Line by line, copy out the data below exactly.

Stored records:
§ §
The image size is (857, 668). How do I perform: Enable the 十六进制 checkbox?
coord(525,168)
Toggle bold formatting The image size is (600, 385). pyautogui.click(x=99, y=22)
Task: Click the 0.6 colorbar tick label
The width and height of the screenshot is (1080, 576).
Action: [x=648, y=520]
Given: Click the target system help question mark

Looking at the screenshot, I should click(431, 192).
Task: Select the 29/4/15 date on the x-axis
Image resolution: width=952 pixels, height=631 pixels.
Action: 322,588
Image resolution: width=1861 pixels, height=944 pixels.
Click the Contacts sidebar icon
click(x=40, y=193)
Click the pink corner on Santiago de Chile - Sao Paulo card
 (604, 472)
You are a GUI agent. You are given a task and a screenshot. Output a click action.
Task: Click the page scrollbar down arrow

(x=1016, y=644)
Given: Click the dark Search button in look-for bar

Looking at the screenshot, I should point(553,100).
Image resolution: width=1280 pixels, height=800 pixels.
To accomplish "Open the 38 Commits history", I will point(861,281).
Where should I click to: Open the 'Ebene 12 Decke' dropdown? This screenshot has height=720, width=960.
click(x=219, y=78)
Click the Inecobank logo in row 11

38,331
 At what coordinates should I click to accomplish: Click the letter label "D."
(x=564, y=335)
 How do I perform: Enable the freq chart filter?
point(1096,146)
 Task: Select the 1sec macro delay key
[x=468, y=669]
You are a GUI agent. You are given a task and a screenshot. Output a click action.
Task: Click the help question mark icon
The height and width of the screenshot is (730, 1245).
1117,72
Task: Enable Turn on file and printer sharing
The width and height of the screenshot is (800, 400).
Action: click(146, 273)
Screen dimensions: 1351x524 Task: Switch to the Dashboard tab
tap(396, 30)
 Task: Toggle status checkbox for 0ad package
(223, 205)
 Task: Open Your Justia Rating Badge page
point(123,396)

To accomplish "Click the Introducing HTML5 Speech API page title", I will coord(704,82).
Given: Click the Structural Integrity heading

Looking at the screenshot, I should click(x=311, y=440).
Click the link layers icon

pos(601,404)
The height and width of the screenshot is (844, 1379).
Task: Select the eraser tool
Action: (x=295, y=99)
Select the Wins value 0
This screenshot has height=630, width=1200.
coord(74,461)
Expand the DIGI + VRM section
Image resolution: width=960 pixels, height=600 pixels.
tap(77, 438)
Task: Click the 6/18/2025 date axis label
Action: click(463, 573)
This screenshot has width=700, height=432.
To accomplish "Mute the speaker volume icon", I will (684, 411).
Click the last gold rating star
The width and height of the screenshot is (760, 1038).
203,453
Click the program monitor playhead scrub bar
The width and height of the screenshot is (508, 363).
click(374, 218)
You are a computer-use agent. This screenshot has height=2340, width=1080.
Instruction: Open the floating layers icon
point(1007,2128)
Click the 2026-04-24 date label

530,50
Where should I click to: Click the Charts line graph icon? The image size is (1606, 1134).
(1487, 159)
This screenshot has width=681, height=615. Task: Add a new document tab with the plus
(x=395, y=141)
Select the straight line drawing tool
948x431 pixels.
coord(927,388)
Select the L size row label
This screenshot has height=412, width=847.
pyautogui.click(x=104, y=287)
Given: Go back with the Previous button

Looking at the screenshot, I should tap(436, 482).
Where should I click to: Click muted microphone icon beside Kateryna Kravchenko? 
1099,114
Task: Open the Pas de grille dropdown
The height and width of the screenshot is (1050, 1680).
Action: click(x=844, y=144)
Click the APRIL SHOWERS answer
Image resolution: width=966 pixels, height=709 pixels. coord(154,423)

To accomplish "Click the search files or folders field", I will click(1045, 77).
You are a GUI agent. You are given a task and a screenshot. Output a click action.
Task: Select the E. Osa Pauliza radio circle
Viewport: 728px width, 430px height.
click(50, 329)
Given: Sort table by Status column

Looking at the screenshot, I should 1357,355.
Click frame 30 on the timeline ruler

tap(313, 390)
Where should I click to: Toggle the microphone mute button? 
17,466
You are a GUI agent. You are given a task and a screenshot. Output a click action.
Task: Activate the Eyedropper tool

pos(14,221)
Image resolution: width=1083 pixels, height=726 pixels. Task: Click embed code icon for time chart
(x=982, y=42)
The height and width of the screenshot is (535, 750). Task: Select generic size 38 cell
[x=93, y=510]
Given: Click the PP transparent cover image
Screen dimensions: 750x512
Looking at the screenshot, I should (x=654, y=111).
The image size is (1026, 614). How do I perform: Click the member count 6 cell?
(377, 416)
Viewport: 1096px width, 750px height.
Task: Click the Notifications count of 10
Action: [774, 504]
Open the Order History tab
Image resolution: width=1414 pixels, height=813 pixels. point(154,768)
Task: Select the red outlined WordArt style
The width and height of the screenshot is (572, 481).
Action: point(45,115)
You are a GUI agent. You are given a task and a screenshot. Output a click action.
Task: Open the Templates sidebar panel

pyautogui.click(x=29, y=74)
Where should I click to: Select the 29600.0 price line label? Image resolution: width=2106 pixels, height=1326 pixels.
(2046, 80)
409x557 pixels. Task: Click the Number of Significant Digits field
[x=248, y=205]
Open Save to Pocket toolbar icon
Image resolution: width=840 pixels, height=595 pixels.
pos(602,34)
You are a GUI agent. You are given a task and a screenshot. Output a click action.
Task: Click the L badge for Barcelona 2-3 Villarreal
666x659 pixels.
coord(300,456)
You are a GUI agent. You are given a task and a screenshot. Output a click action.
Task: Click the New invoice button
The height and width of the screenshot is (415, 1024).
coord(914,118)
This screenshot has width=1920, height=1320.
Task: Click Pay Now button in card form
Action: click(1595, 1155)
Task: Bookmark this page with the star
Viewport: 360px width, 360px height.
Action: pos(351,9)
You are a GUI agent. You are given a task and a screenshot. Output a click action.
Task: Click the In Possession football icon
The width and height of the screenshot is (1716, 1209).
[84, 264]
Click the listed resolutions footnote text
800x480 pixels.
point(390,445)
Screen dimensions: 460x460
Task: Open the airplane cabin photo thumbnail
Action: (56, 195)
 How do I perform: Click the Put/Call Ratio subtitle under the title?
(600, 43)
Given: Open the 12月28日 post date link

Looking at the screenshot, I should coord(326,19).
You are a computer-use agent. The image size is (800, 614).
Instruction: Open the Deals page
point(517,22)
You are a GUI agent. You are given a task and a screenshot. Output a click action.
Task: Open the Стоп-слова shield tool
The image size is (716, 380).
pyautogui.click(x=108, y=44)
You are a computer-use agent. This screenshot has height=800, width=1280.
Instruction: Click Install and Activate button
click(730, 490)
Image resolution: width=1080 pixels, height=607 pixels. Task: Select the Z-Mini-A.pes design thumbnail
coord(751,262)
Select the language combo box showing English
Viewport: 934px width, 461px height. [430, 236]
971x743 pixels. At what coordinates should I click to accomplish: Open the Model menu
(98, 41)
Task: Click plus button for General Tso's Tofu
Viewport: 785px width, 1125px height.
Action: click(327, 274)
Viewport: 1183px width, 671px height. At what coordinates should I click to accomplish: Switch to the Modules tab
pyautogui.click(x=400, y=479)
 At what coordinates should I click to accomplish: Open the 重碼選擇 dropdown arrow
§ §
> _Finished exercise_
The image size is (857, 668). How do I perform: Enable the 十六进制 checkbox?
coord(525,168)
Toggle bold formatting The image size is (600, 385). pyautogui.click(x=99, y=22)
Task: Click the 0.6 colorbar tick label
The width and height of the screenshot is (1080, 576).
Action: [x=648, y=520]
Given: Click the target system help question mark

Looking at the screenshot, I should click(431, 192).
Task: Select the 29/4/15 date on the x-axis
Image resolution: width=952 pixels, height=631 pixels.
Action: 322,588
Image resolution: width=1861 pixels, height=944 pixels.
Click the Contacts sidebar icon
click(x=40, y=193)
Click the pink corner on Santiago de Chile - Sao Paulo card
 (604, 472)
You are a GUI agent. You are given a task and a screenshot. Output a click action.
Task: Click the page scrollbar down arrow

(x=1016, y=644)
Given: Click the dark Search button in look-for bar

Looking at the screenshot, I should point(553,100).
Image resolution: width=1280 pixels, height=800 pixels.
To accomplish "Open the 38 Commits history", I will point(861,281).
Where should I click to: Open the 'Ebene 12 Decke' dropdown? This screenshot has height=720, width=960.
click(x=219, y=78)
Click the Inecobank logo in row 11

38,331
 At what coordinates should I click to accomplish: Click the letter label "D."
(x=564, y=335)
 How do I perform: Enable the freq chart filter?
point(1096,146)
 Task: Select the 1sec macro delay key
[x=468, y=669]
You are a GUI agent. You are given a task and a screenshot. Output a click action.
Task: Click the help question mark icon
The height and width of the screenshot is (730, 1245).
1117,72
Task: Enable Turn on file and printer sharing
The width and height of the screenshot is (800, 400).
Action: click(146, 273)
Screen dimensions: 1351x524 Task: Switch to the Dashboard tab
tap(396, 30)
 Task: Toggle status checkbox for 0ad package
(223, 205)
 Task: Open Your Justia Rating Badge page
point(123,396)

To accomplish "Click the Introducing HTML5 Speech API page title", I will coord(704,82).
Given: Click the Structural Integrity heading

Looking at the screenshot, I should click(x=311, y=440).
Click the link layers icon

pos(601,404)
The height and width of the screenshot is (844, 1379).
Task: Select the eraser tool
Action: (x=295, y=99)
Select the Wins value 0
This screenshot has height=630, width=1200.
coord(74,461)
Expand the DIGI + VRM section
Image resolution: width=960 pixels, height=600 pixels.
tap(77, 438)
Task: Click the 6/18/2025 date axis label
Action: click(463, 573)
This screenshot has width=700, height=432.
To accomplish "Mute the speaker volume icon", I will (684, 411).
Click the last gold rating star
The width and height of the screenshot is (760, 1038).
203,453
Click the program monitor playhead scrub bar
The width and height of the screenshot is (508, 363).
click(374, 218)
You are a computer-use agent. This screenshot has height=2340, width=1080.
Instruction: Open the floating layers icon
point(1007,2128)
Click the 2026-04-24 date label

530,50
Where should I click to: Click the Charts line graph icon? The image size is (1606, 1134).
(1487, 159)
This screenshot has width=681, height=615. Task: Add a new document tab with the plus
(x=395, y=141)
Select the straight line drawing tool
948x431 pixels.
coord(927,388)
Select the L size row label
This screenshot has height=412, width=847.
pyautogui.click(x=104, y=287)
Given: Go back with the Previous button

Looking at the screenshot, I should tap(436, 482).
Where should I click to: Click muted microphone icon beside Kateryna Kravchenko? 
1099,114
Task: Open the Pas de grille dropdown
The height and width of the screenshot is (1050, 1680).
Action: click(x=844, y=144)
Click the APRIL SHOWERS answer
Image resolution: width=966 pixels, height=709 pixels. coord(154,423)

To accomplish "Click the search files or folders field", I will click(1045, 77).
You are a GUI agent. You are given a task and a screenshot. Output a click action.
Task: Select the E. Osa Pauliza radio circle
Viewport: 728px width, 430px height.
click(50, 329)
Given: Sort table by Status column

Looking at the screenshot, I should 1357,355.
Click frame 30 on the timeline ruler

tap(313, 390)
Where should I click to: Toggle the microphone mute button? 
17,466
You are a GUI agent. You are given a task and a screenshot. Output a click action.
Task: Activate the Eyedropper tool

pos(14,221)
Image resolution: width=1083 pixels, height=726 pixels. Task: Click embed code icon for time chart
(x=982, y=42)
The height and width of the screenshot is (535, 750). Task: Select generic size 38 cell
[x=93, y=510]
Given: Click the PP transparent cover image
Screen dimensions: 750x512
Looking at the screenshot, I should (x=654, y=111).
The image size is (1026, 614). How do I perform: Click the member count 6 cell?
(377, 416)
Viewport: 1096px width, 750px height.
Task: Click the Notifications count of 10
Action: [774, 504]
Open the Order History tab
Image resolution: width=1414 pixels, height=813 pixels. point(154,768)
Task: Select the red outlined WordArt style
The width and height of the screenshot is (572, 481).
Action: point(45,115)
You are a GUI agent. You are given a task and a screenshot. Output a click action.
Task: Open the Templates sidebar panel

pyautogui.click(x=29, y=74)
Where should I click to: Select the 29600.0 price line label? Image resolution: width=2106 pixels, height=1326 pixels.
(2046, 80)
409x557 pixels. Task: Click the Number of Significant Digits field
[x=248, y=205]
Open Save to Pocket toolbar icon
Image resolution: width=840 pixels, height=595 pixels.
pos(602,34)
You are a GUI agent. You are given a task and a screenshot. Output a click action.
Task: Click the L badge for Barcelona 2-3 Villarreal
666x659 pixels.
coord(300,456)
You are a GUI agent. You are given a task and a screenshot. Output a click action.
Task: Click the New invoice button
The height and width of the screenshot is (415, 1024).
coord(914,118)
This screenshot has width=1920, height=1320.
Task: Click Pay Now button in card form
Action: click(1595, 1155)
Task: Bookmark this page with the star
Viewport: 360px width, 360px height.
Action: pos(351,9)
You are a GUI agent. You are given a task and a screenshot. Output a click action.
Task: Click the In Possession football icon
The width and height of the screenshot is (1716, 1209).
[84, 264]
Click the listed resolutions footnote text
800x480 pixels.
point(390,445)
Screen dimensions: 460x460
Task: Open the airplane cabin photo thumbnail
Action: (56, 195)
 How do I perform: Click the Put/Call Ratio subtitle under the title?
(600, 43)
Given: Open the 12月28日 post date link

Looking at the screenshot, I should coord(326,19).
You are a computer-use agent. The image size is (800, 614).
Instruction: Open the Deals page
point(517,22)
You are a GUI agent. You are given a task and a screenshot. Output a click action.
Task: Open the Стоп-слова shield tool
The image size is (716, 380).
pyautogui.click(x=108, y=44)
You are a computer-use agent. This screenshot has height=800, width=1280.
Instruction: Click Install and Activate button
click(730, 490)
Image resolution: width=1080 pixels, height=607 pixels. Task: Select the Z-Mini-A.pes design thumbnail
coord(751,262)
Select the language combo box showing English
Viewport: 934px width, 461px height. [430, 236]
971x743 pixels. At what coordinates should I click to accomplish: Open the Model menu
(98, 41)
Task: Click plus button for General Tso's Tofu
Viewport: 785px width, 1125px height.
Action: click(327, 274)
Viewport: 1183px width, 671px height. At what coordinates should I click to accomplish: Switch to the Modules tab
pyautogui.click(x=400, y=479)
 At what coordinates should I click to accomplish: Open the 重碼選擇 dropdown arrow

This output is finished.